/CS433-road-segmentation

Project 2 from the CS-433 Machine Learning course taken at EPFL.

Primary LanguageJupyter Notebook

Road Segmentation in Satellite Images

Overview

In the evolving landscape of digital image processing and computer vision, road segmentation from satellite images stands as a challenging domain. Road segmentation is a process used in computer vision and image processing where the goal is to identify and isolate the parts of an image that represent roads. This project dives deep into the process of segmenting roads from satellite images. We leverage state-of-the-art architectures such as U-Net and DeepLabV3 for effective image segmentation.

Models

DeepLabV3

UNet(s)

Datasets

  1. AIcrowd Dataset: High-resolution satellite images with labeled roads.
  2. Massachusetts Roads Dataset: 1500x1500 pixel images, segmented into smaller parts. See notebook for preprocessing this dataset for our needs. Link to original dataset.
  3. Kaggle Dataset: 400x400 pixel images from Los Angeles, filtered for road presence. The original dataset was downloaded using Googlemaps API. See notebook for preprocessing this dataset for our needs. Link to original dataset.

Download Data

  • Downloading these datasets is optional, they are not needed for the best submission, however if the user wants to reproduce the training process they are required. For ease of use, we provide a link so you can download the datasets already preprocessed. Download Data

Installation

Note: This guide is for users who have anaconda or miniconda installed. If you are using a different tool for managing environments such as venv then skip steps [2-4] and create the environment following the appropriate guideline.

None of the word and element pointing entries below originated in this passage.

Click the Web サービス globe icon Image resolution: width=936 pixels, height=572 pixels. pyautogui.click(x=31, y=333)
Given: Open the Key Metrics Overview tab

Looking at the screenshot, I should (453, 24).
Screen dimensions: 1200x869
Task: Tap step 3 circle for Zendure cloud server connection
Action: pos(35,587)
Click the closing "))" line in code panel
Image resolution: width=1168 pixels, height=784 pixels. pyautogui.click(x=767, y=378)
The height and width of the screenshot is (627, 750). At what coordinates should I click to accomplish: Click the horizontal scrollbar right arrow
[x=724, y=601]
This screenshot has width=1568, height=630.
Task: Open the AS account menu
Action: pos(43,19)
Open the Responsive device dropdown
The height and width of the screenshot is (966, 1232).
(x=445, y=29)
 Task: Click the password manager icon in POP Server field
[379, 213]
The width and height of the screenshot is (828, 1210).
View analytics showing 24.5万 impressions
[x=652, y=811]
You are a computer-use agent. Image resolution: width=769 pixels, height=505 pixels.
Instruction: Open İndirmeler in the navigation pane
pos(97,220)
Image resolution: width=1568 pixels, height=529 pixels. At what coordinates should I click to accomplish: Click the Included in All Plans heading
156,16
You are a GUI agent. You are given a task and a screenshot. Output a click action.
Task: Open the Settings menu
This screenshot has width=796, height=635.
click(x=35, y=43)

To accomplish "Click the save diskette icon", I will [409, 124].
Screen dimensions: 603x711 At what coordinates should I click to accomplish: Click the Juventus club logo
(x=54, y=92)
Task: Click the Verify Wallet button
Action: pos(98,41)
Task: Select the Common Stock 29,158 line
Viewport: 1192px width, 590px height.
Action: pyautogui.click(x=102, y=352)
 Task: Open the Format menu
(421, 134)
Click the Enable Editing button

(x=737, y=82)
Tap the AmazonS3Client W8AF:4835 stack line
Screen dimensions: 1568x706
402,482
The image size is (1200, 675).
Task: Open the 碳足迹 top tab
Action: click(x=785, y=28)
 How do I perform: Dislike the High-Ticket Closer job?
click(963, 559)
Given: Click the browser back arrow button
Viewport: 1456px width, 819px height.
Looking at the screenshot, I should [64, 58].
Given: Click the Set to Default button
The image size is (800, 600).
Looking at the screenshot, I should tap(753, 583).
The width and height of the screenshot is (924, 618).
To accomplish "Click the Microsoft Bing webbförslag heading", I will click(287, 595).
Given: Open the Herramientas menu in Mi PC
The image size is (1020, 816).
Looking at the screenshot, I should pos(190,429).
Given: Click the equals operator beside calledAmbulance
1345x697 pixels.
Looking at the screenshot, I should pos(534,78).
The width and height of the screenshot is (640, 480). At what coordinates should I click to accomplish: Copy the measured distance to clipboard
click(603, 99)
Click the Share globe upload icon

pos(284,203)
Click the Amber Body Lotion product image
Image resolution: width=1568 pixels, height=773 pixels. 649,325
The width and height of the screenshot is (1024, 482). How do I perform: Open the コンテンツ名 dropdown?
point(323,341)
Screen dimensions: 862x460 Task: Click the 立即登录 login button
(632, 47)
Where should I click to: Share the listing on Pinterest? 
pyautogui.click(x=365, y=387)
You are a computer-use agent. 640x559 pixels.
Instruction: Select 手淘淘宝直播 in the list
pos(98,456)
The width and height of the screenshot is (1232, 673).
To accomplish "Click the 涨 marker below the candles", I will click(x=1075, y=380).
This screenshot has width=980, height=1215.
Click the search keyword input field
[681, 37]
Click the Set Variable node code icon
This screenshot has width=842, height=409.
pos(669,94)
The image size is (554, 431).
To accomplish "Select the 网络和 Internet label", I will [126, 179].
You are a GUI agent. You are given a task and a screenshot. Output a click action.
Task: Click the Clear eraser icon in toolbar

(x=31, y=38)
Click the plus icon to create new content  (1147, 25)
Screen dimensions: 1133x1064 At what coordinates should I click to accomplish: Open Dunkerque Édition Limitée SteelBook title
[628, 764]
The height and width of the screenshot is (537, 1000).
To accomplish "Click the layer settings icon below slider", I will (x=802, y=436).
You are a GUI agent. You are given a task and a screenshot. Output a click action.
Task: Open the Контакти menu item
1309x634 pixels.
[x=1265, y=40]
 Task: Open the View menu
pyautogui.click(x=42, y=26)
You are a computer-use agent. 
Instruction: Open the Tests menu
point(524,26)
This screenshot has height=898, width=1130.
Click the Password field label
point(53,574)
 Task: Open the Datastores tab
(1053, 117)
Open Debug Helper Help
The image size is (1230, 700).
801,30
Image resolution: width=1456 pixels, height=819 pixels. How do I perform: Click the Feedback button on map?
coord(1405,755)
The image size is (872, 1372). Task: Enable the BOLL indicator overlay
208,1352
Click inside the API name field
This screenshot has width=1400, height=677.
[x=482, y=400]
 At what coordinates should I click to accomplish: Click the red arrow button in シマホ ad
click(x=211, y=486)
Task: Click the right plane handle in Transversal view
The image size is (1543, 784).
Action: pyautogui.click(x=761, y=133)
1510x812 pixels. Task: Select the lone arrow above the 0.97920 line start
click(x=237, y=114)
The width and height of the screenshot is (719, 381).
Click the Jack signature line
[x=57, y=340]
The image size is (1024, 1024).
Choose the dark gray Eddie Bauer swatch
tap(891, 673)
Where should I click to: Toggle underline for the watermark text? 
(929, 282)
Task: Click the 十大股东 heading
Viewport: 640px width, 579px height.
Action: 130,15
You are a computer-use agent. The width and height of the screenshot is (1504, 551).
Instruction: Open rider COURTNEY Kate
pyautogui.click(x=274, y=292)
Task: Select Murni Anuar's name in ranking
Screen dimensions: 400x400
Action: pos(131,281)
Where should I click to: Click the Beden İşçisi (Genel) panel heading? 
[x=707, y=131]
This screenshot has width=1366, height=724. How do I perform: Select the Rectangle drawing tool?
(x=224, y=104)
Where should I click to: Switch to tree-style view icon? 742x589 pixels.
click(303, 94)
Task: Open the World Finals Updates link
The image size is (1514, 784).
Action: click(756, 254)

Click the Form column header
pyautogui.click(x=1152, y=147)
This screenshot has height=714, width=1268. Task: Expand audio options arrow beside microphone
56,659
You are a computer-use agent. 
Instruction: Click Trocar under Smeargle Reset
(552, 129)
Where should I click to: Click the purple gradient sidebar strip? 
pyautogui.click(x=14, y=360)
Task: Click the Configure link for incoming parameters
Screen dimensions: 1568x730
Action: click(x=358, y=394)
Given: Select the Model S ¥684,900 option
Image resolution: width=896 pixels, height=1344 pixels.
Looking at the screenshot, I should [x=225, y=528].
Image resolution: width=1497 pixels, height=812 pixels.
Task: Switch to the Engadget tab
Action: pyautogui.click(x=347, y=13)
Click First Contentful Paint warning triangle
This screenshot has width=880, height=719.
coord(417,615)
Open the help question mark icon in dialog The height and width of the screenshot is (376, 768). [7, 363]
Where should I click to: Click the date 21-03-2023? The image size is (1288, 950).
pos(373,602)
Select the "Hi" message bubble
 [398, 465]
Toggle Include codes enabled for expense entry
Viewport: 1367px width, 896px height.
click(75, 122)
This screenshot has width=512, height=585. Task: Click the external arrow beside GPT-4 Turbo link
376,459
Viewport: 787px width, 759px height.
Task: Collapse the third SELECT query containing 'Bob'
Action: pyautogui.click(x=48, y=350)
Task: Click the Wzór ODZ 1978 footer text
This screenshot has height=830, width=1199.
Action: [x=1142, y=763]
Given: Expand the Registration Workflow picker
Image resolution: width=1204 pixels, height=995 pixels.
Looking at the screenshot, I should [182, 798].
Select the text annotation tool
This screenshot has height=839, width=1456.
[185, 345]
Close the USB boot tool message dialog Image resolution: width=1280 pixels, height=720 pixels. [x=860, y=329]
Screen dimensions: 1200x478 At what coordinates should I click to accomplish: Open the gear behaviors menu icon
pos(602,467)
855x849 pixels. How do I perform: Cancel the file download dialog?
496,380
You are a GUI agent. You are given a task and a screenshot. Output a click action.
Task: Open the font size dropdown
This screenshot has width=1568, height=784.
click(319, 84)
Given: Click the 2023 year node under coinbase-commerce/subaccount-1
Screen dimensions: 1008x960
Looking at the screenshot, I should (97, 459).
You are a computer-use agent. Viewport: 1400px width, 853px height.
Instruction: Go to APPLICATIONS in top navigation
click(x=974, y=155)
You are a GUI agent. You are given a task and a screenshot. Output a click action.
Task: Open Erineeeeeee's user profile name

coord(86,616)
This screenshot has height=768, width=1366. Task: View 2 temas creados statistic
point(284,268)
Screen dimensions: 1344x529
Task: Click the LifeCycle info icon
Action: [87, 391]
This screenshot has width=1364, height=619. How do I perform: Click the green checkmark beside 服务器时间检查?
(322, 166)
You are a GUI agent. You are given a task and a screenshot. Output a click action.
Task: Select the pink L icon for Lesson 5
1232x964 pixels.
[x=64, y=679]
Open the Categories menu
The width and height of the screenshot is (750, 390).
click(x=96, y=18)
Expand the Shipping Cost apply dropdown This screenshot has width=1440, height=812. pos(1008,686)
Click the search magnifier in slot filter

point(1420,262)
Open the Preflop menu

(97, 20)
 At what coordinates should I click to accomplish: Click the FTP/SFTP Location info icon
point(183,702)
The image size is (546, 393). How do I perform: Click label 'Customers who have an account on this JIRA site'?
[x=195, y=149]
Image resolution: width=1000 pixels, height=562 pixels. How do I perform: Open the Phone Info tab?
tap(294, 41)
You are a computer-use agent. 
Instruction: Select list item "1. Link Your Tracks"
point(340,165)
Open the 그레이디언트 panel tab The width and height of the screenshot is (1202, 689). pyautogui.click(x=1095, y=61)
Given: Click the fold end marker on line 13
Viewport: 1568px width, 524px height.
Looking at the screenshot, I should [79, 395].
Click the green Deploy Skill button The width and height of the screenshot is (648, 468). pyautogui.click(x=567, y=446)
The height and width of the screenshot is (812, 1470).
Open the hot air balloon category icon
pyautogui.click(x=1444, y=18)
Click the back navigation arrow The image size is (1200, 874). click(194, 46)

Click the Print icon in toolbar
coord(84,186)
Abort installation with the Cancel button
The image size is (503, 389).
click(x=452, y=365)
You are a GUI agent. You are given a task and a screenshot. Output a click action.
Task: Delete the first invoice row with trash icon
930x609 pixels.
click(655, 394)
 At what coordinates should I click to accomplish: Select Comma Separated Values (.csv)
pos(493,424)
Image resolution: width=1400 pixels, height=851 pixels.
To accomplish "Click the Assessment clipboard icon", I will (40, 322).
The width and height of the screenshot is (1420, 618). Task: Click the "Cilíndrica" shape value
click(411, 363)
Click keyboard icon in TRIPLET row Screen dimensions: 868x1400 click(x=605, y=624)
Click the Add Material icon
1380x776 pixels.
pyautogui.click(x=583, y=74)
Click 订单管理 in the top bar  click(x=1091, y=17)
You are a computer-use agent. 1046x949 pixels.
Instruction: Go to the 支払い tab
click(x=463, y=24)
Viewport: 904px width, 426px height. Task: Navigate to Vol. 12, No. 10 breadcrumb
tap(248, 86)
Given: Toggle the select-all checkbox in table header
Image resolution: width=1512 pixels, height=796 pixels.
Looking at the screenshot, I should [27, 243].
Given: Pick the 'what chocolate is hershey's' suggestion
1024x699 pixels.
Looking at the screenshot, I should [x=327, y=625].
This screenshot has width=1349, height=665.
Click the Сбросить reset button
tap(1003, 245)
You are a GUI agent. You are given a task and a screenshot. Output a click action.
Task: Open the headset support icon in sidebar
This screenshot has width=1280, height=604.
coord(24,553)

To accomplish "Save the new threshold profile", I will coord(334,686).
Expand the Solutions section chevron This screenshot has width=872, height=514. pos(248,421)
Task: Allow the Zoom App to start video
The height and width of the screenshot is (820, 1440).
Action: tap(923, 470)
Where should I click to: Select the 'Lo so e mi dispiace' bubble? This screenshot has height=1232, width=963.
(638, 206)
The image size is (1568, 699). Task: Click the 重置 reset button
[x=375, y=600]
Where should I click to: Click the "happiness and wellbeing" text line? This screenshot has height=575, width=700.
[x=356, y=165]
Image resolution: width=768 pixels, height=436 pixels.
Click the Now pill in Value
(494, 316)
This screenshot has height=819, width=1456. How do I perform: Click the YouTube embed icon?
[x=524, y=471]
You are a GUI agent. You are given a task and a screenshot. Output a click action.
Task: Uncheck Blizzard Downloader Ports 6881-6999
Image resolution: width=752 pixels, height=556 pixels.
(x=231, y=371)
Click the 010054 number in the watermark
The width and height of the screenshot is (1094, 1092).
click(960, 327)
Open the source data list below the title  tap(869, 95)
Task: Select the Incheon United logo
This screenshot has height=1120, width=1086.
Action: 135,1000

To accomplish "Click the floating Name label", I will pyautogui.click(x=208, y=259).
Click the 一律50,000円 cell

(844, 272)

  1. Clone the repository:
    git clone ...
    cd ...
  2. Create an environment using Python 3.8.18
    conda create --name road_segmentation python==3.8.18
  3. Activate the environment
    conda activate road_segmentation
  4. Install the required packages:
    pip install -r requirements.txt
  5. After installation the folder structure should look like this:
├── config
├── datasets
│   ├── kaggle (optional)
│   ├── massachusetts_384 (optional)
│   ├── test
│   ├── train
│   └── validation
├── examples
│   └── baseline_model
├── models
│   ├── checkpoints
├── notebooks
└── predictions

Usage

  • Training: Training the best model takes 12 hours to run on a NVIDIA GeForce RTX 3050 Ti (laptop version). The additional datasets (preprocessed kaggle and massachusetts) will be downloaded automatically on the first execution of the following script. To reproduce the best model checkpoint execute:
    pyton training_pipeline.py
  • Testing: For ease of use, we provide the best models' checkpoint which will be downloaded from Dropbox when executing the run script. To reproduce the best result execute:
    python run.py
    

Additional

  • Configuration File: Contains settings for model parameters, training settings, and data paths. config.yaml
  • Postprocessing: Contains postprocessing functions. postprocessing.py
  • Utils: Utility functions for training and evaluation. train_utils.py, utils.py
  • Baseline: Modified tf_aerial_images.py, which demonstrates the use of a basic convolutional neural network in TensorFlow for generating a baseline. See tf_aerial_images.py. In order to run this script you need to install tensorflow==2.11.0. To avoid environment conflicts we recommend you to create a new environment and install this dependency separately.